* START INPUT FOR THIS TASK *
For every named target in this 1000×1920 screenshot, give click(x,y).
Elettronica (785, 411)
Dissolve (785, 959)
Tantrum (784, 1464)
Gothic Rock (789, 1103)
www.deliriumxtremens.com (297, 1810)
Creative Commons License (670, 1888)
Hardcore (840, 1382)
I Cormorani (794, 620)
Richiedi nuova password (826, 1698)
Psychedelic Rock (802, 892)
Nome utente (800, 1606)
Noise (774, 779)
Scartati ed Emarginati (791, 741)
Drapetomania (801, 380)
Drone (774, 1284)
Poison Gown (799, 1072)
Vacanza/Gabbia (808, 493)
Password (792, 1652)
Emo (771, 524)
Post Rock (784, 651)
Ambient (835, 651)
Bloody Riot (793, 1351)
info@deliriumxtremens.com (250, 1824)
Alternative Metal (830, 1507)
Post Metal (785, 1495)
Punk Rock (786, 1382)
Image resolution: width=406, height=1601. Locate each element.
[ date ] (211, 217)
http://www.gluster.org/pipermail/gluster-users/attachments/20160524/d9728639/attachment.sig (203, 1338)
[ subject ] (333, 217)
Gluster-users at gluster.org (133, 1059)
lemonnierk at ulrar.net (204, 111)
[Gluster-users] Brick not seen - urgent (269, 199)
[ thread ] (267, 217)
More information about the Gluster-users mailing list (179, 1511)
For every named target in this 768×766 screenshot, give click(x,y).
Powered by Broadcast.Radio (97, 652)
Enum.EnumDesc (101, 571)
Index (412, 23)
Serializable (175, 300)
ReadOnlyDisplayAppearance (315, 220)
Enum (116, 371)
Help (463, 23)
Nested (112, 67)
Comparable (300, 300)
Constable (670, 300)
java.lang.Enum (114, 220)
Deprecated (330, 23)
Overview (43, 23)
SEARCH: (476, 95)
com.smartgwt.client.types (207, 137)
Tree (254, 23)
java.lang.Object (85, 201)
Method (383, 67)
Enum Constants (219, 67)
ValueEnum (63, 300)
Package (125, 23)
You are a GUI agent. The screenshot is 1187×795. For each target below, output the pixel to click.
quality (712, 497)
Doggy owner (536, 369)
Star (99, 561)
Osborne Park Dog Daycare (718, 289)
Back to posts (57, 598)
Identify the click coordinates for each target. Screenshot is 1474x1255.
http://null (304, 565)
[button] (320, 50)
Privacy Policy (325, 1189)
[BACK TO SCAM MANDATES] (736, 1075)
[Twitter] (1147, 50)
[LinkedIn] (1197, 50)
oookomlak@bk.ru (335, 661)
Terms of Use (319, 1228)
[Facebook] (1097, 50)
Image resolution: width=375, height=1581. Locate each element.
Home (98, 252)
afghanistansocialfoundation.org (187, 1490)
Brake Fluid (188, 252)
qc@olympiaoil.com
* END INPUT FOR THIS TASK *
WRITTEN EXERCISE: Quote all of the lines above word for word, from the first through the last, keeping their order.

THE RESPONSE:
For every named target in this 1000×1920 screenshot, give click(x,y).
Elettronica (785, 411)
Dissolve (785, 959)
Tantrum (784, 1464)
Gothic Rock (789, 1103)
www.deliriumxtremens.com (297, 1810)
Creative Commons License (670, 1888)
Hardcore (840, 1382)
I Cormorani (794, 620)
Richiedi nuova password (826, 1698)
Psychedelic Rock (802, 892)
Nome utente (800, 1606)
Noise (774, 779)
Scartati ed Emarginati (791, 741)
Drapetomania (801, 380)
Drone (774, 1284)
Poison Gown (799, 1072)
Vacanza/Gabbia (808, 493)
Password (792, 1652)
Emo (771, 524)
Post Rock (784, 651)
Ambient (835, 651)
Bloody Riot (793, 1351)
info@deliriumxtremens.com (250, 1824)
Alternative Metal (830, 1507)
Post Metal (785, 1495)
Punk Rock (786, 1382)
Image resolution: width=406, height=1601. Locate each element.
[ date ] (211, 217)
http://www.gluster.org/pipermail/gluster-users/attachments/20160524/d9728639/attachment.sig (203, 1338)
[ subject ] (333, 217)
Gluster-users at gluster.org (133, 1059)
lemonnierk at ulrar.net (204, 111)
[Gluster-users] Brick not seen - urgent (269, 199)
[ thread ] (267, 217)
More information about the Gluster-users mailing list (179, 1511)
For every named target in this 768×766 screenshot, give click(x,y).
Powered by Broadcast.Radio (97, 652)
Enum.EnumDesc (101, 571)
Index (412, 23)
Serializable (175, 300)
ReadOnlyDisplayAppearance (315, 220)
Enum (116, 371)
Help (463, 23)
Nested (112, 67)
Comparable (300, 300)
Constable (670, 300)
java.lang.Enum (114, 220)
Deprecated (330, 23)
Overview (43, 23)
SEARCH: (476, 95)
com.smartgwt.client.types (207, 137)
Tree (254, 23)
java.lang.Object (85, 201)
Method (383, 67)
Enum Constants (219, 67)
ValueEnum (63, 300)
Package (125, 23)
You are a GUI agent. The screenshot is 1187×795. For each target below, output the pixel to click.
quality (712, 497)
Doggy owner (536, 369)
Star (99, 561)
Osborne Park Dog Daycare (718, 289)
Back to posts (57, 598)
Identify the click coordinates for each target. Screenshot is 1474x1255.
http://null (304, 565)
[button] (320, 50)
Privacy Policy (325, 1189)
[BACK TO SCAM MANDATES] (736, 1075)
[Twitter] (1147, 50)
[LinkedIn] (1197, 50)
oookomlak@bk.ru (335, 661)
Terms of Use (319, 1228)
[Facebook] (1097, 50)
Image resolution: width=375, height=1581. Locate each element.
Home (98, 252)
afghanistansocialfoundation.org (187, 1490)
Brake Fluid (188, 252)
qc@olympiaoil.com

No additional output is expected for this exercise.